Report every line below that carries the word "computer".
BEGIN Source information
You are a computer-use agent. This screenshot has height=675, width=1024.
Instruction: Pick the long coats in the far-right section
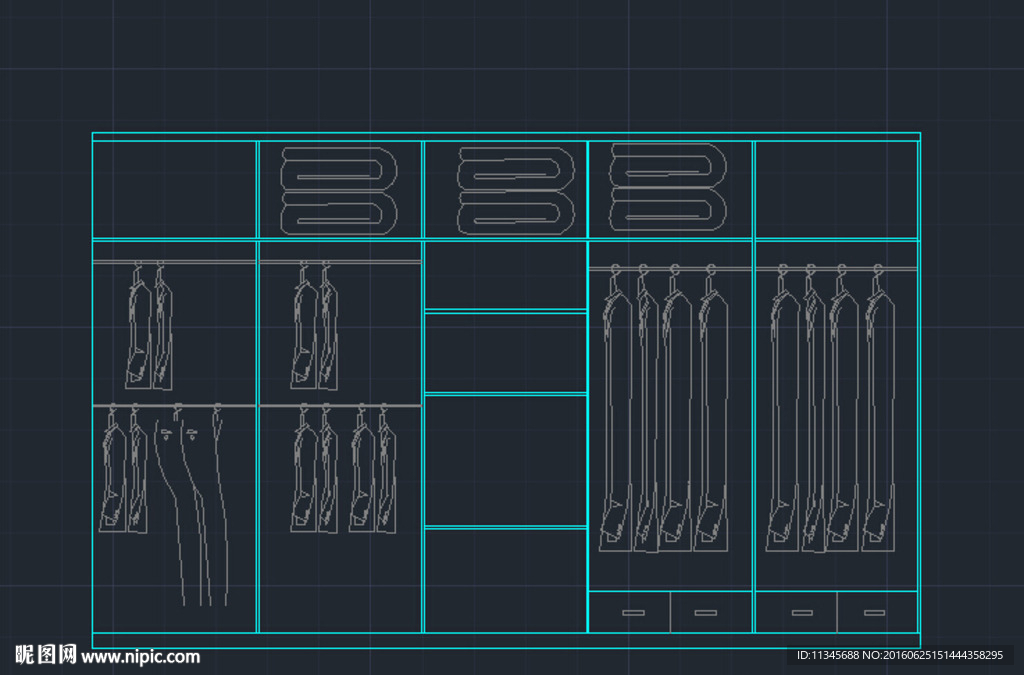point(831,410)
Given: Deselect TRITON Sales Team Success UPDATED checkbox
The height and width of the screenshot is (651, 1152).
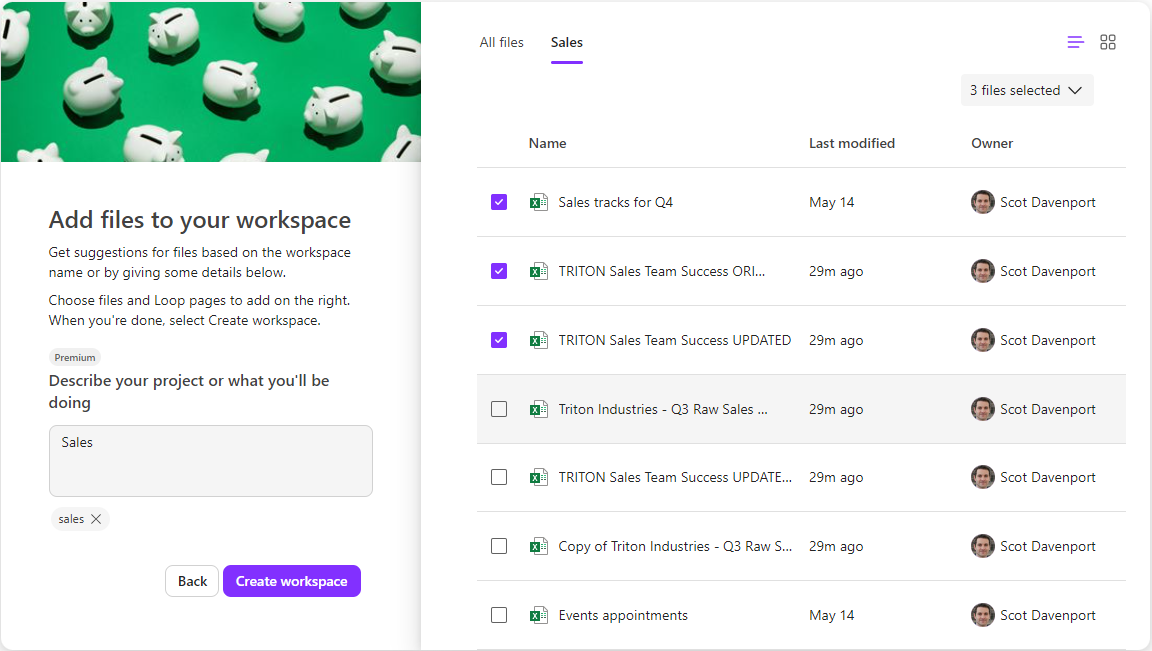Looking at the screenshot, I should (499, 340).
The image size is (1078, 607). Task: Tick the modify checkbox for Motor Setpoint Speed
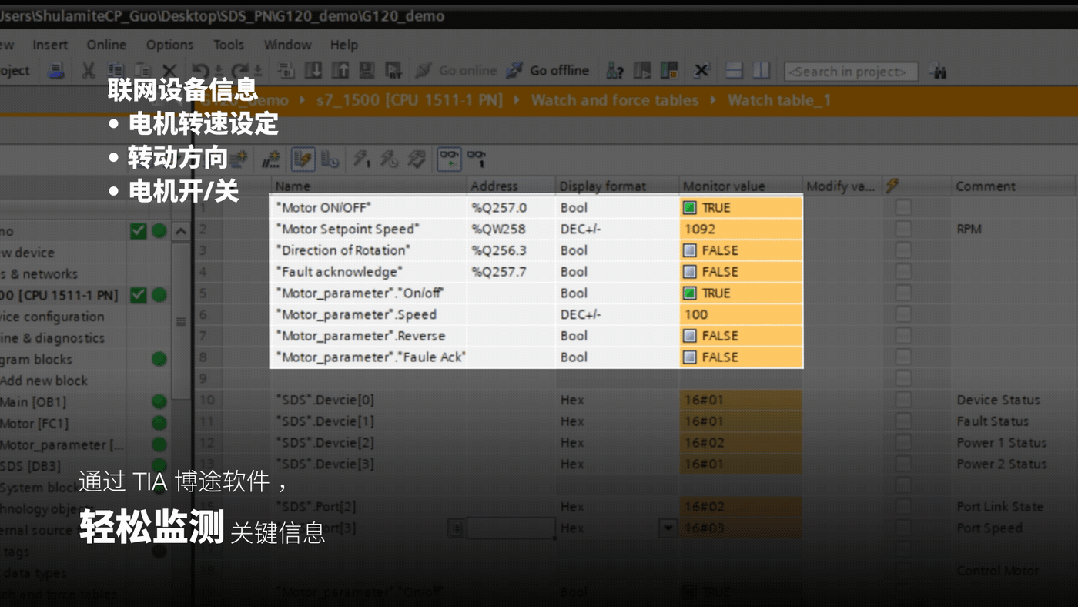click(x=904, y=229)
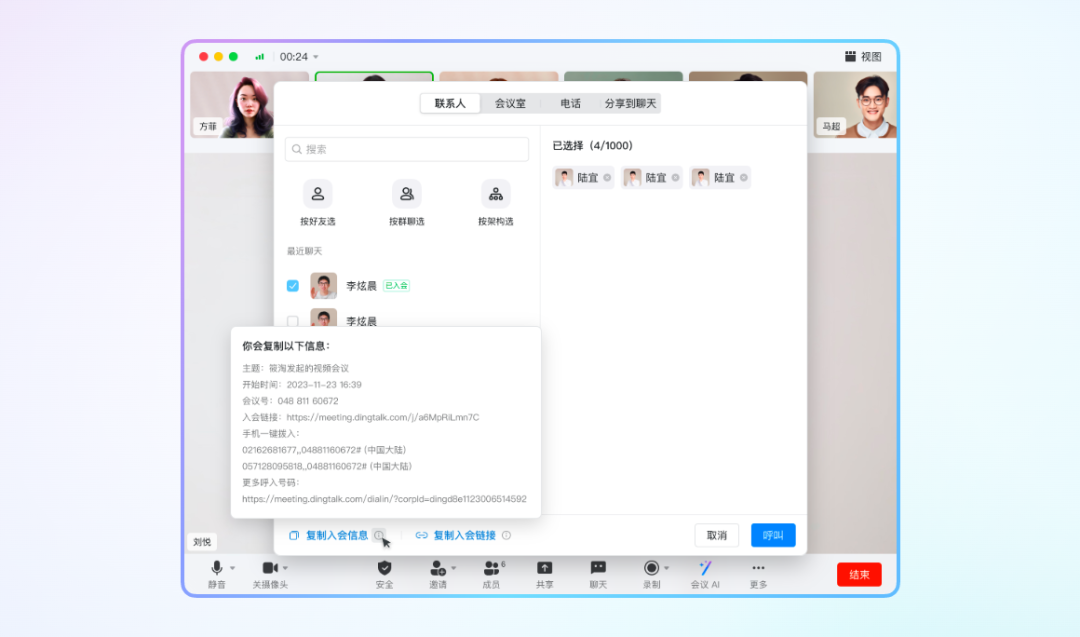Toggle the 静音 microphone button

[x=217, y=568]
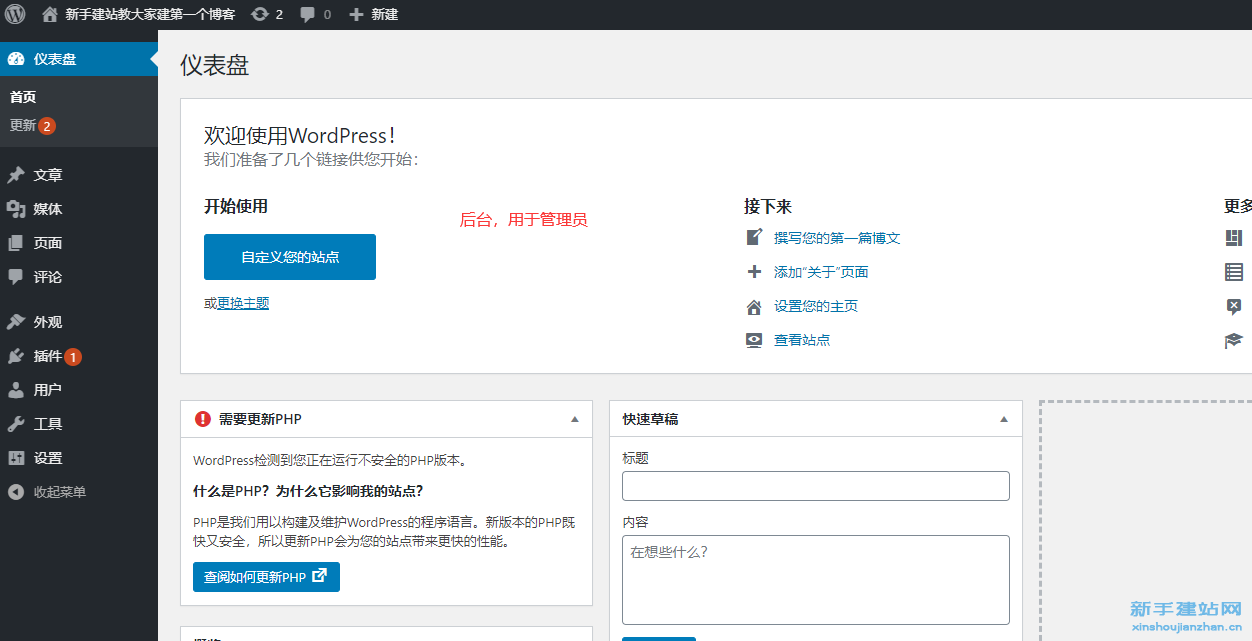The height and width of the screenshot is (641, 1252).
Task: Click the 工具 (Tools) wrench icon
Action: pyautogui.click(x=16, y=424)
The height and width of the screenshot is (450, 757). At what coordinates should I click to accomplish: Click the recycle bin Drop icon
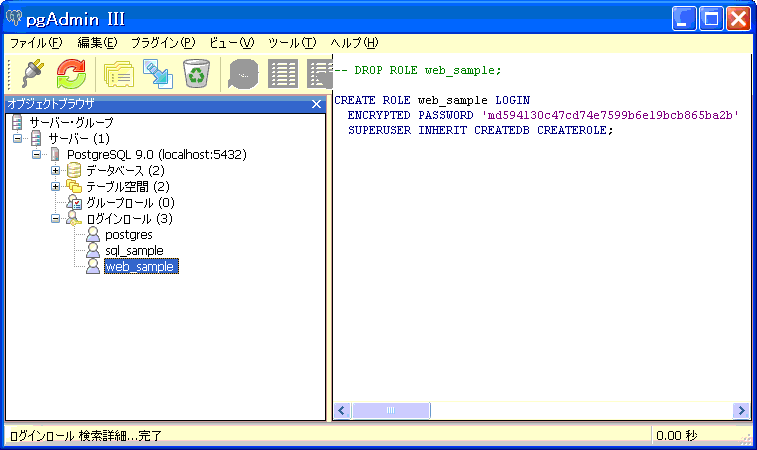(195, 75)
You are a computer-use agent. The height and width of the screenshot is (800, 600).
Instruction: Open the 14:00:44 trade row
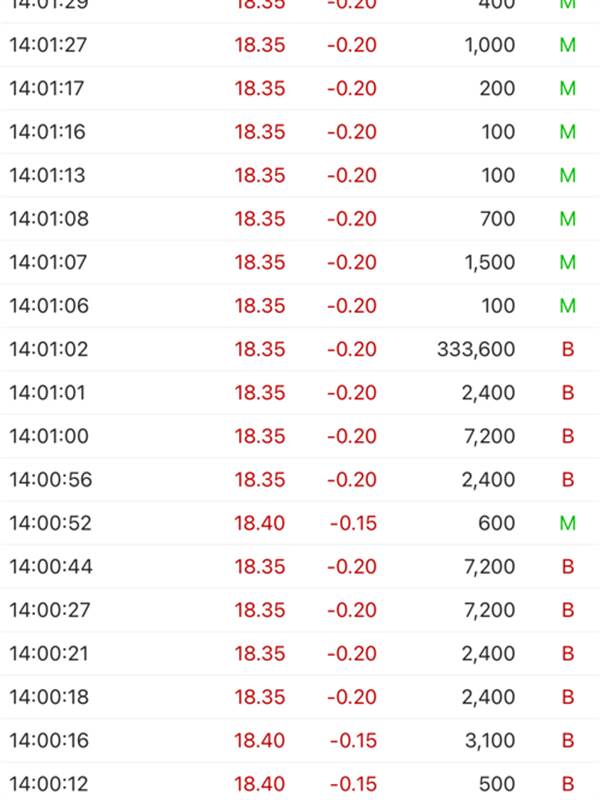coord(300,567)
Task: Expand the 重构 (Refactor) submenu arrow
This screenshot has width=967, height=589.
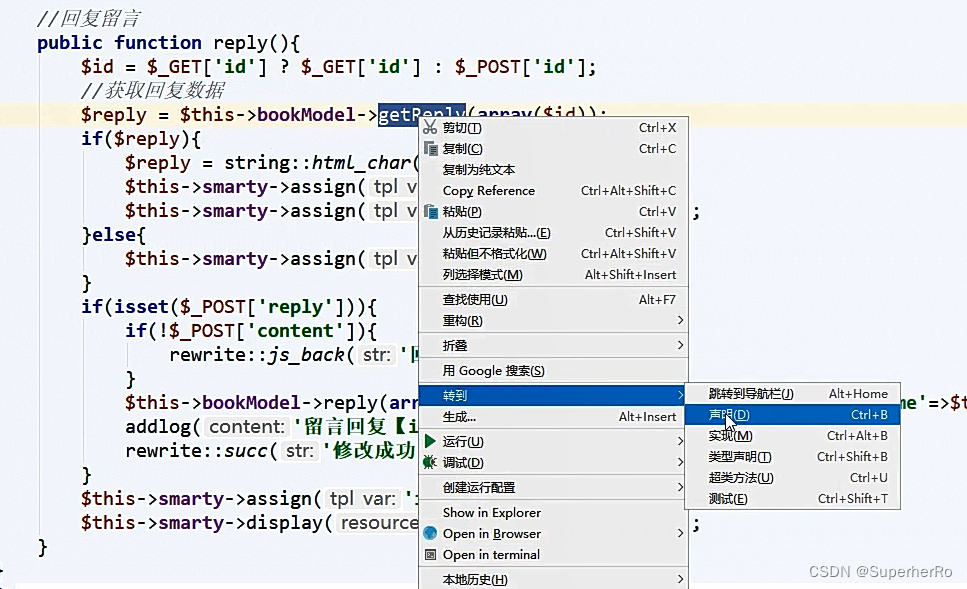Action: [x=681, y=322]
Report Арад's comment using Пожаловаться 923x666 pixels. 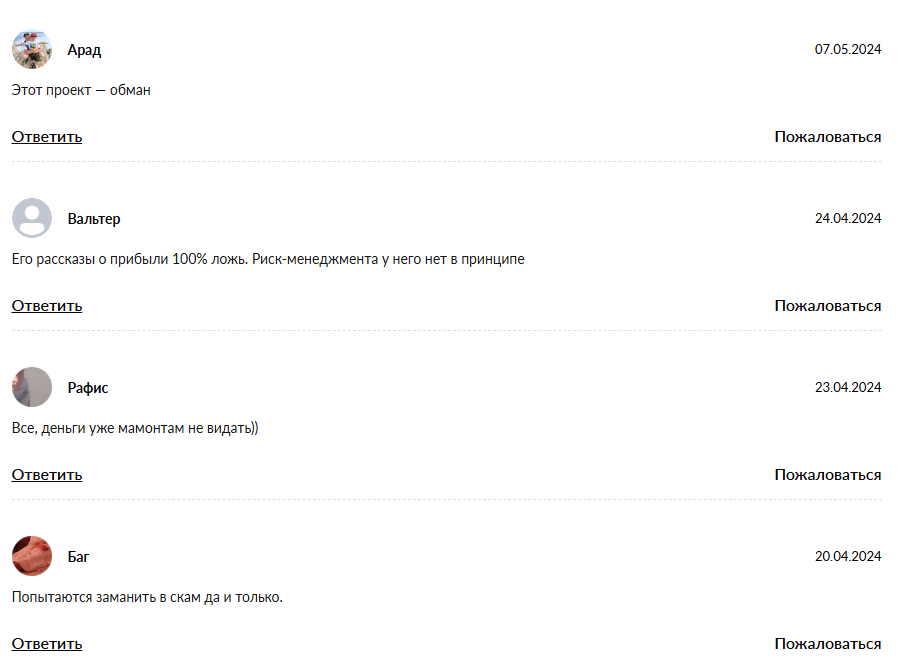point(828,137)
END Source information
■ **Expected output**:
You are a computer-use agent. This screenshot has height=675, width=1024.
You are a computer-use agent. The height and width of the screenshot is (800, 600).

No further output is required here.